## Your objective
All lines in the records below from the line with "Where should I" through the line with "Given: Toggle the sidebar collapse menu icon" are to be given again exactly, both ends included; the pictures are to be left out.

## Raw data

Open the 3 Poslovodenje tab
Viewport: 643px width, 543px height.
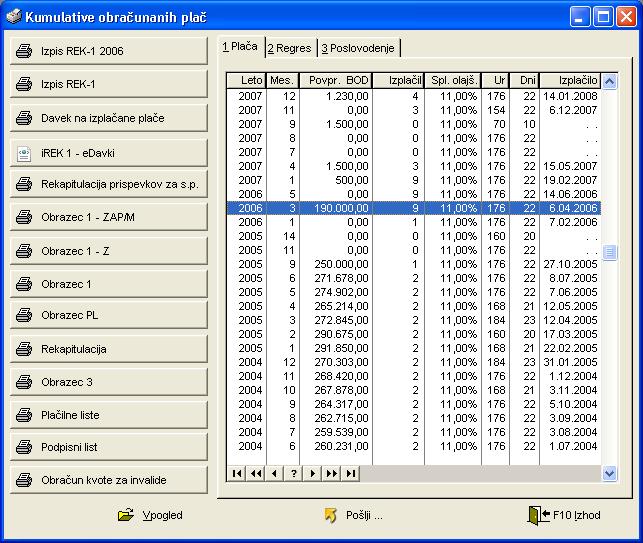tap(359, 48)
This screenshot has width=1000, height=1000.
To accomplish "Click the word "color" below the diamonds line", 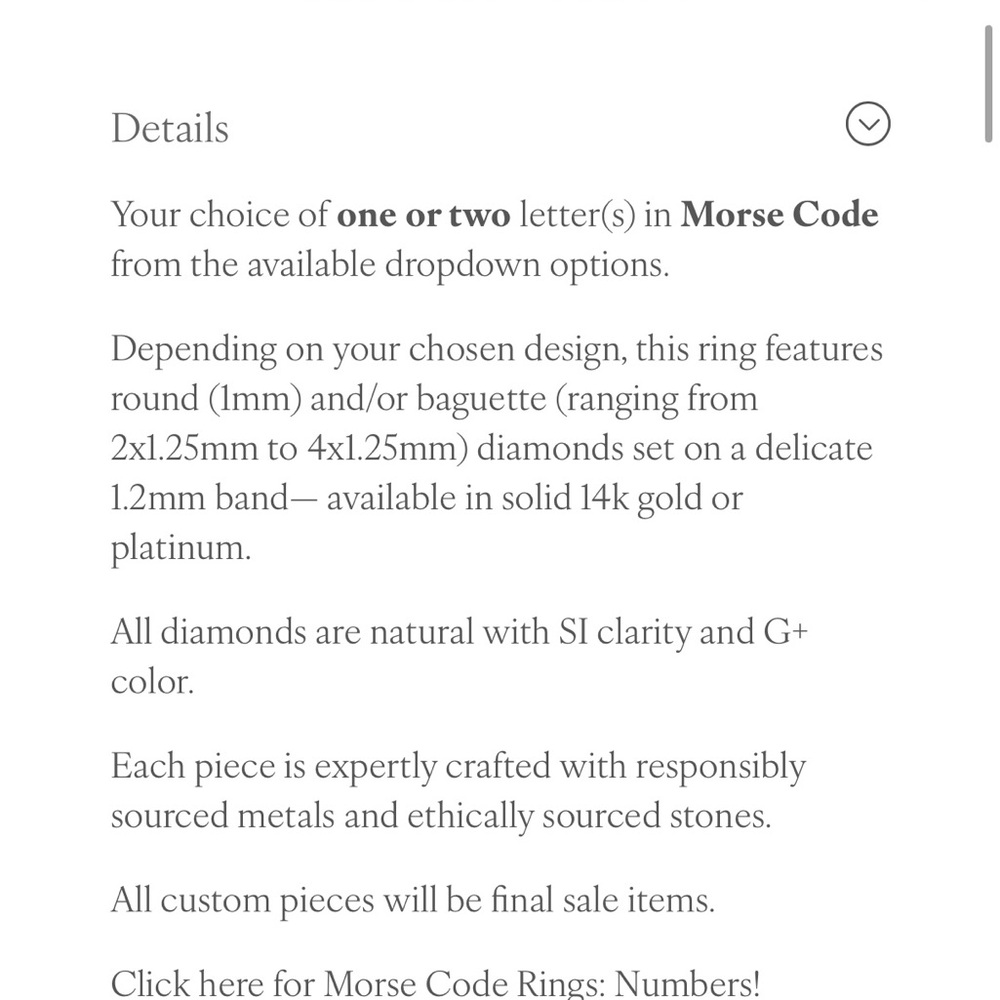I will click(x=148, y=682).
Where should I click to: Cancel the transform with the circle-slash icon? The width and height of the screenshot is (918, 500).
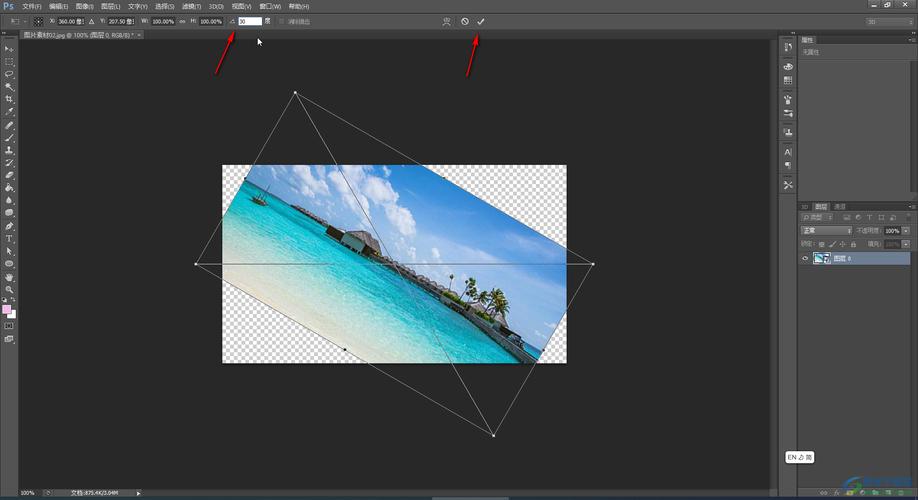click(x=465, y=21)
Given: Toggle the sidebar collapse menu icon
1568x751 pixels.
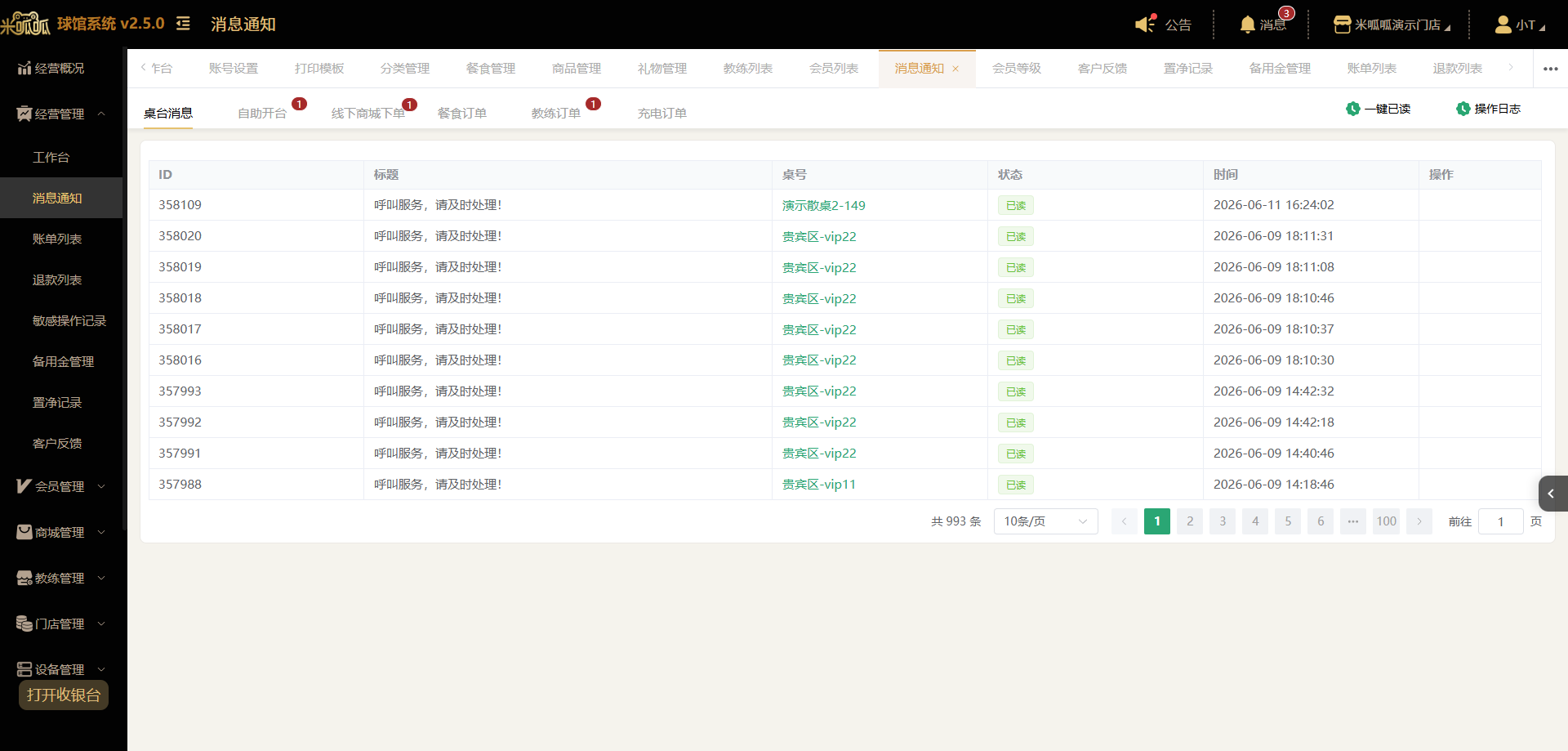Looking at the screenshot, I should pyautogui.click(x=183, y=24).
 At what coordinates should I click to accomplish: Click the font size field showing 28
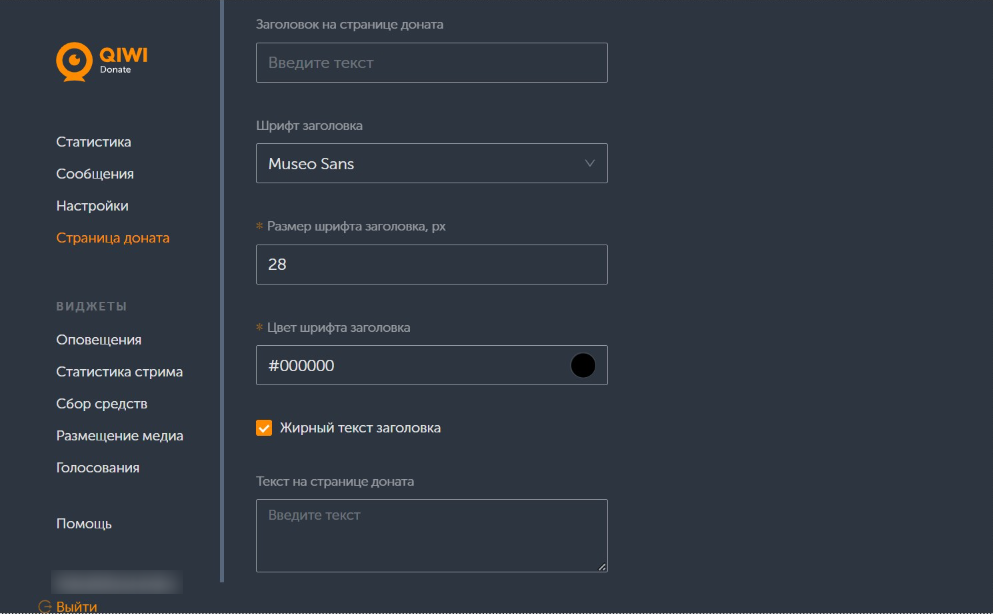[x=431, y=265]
...
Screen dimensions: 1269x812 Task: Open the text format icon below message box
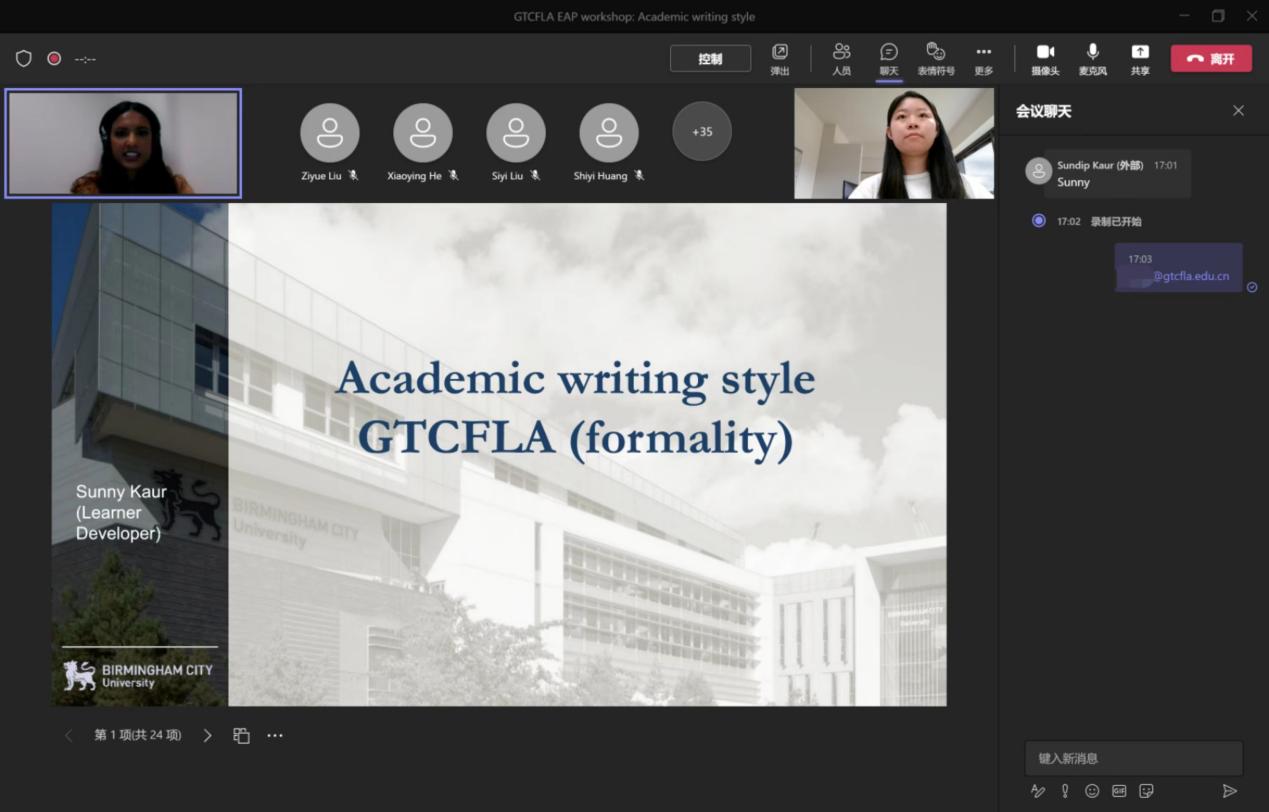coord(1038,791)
==
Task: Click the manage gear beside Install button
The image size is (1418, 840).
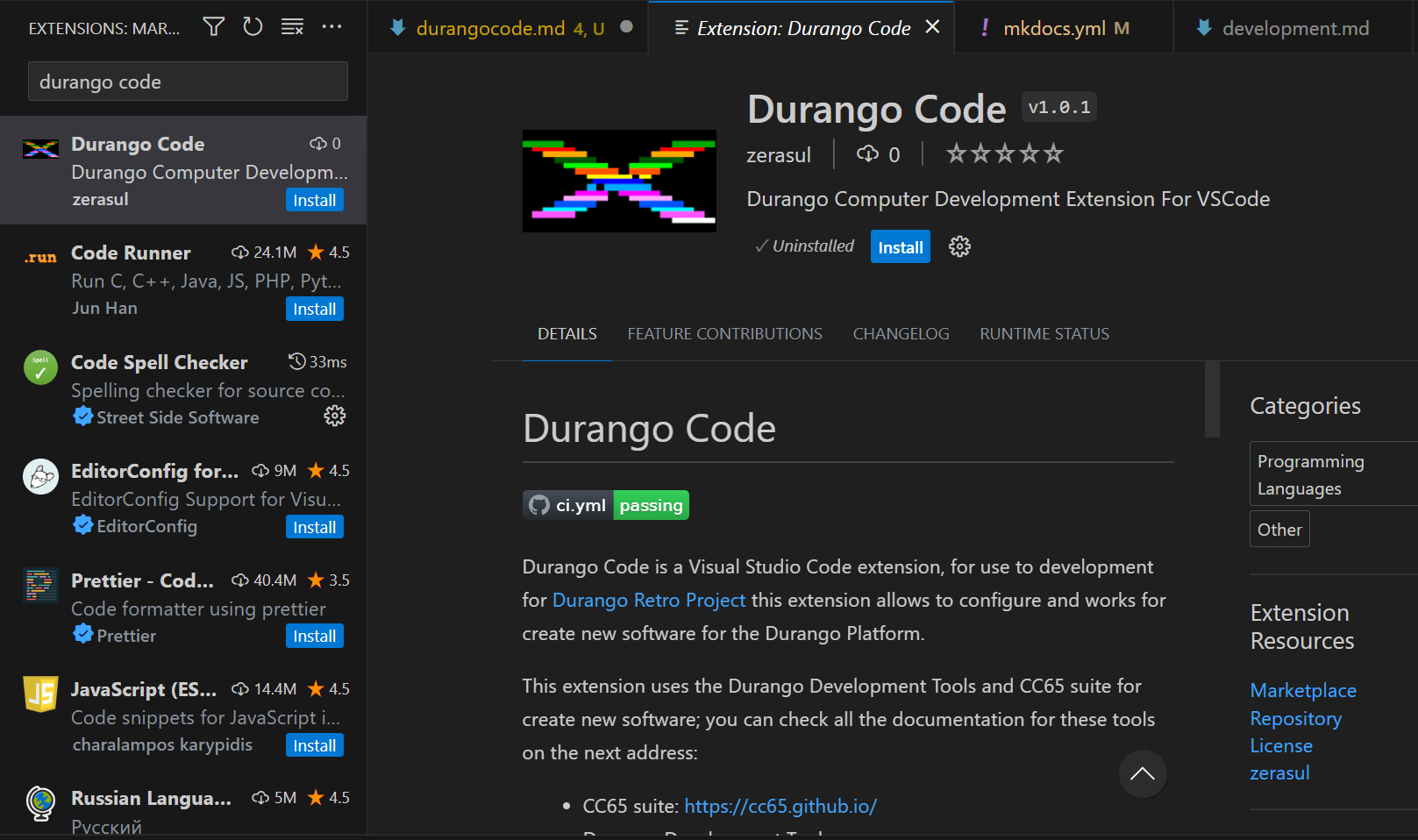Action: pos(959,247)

## Expected output
Where should I click to: Cancel the transform with the circle-slash icon? The width and height of the screenshot is (918, 500).
click(x=465, y=21)
Given: Toggle the sidebar collapse menu icon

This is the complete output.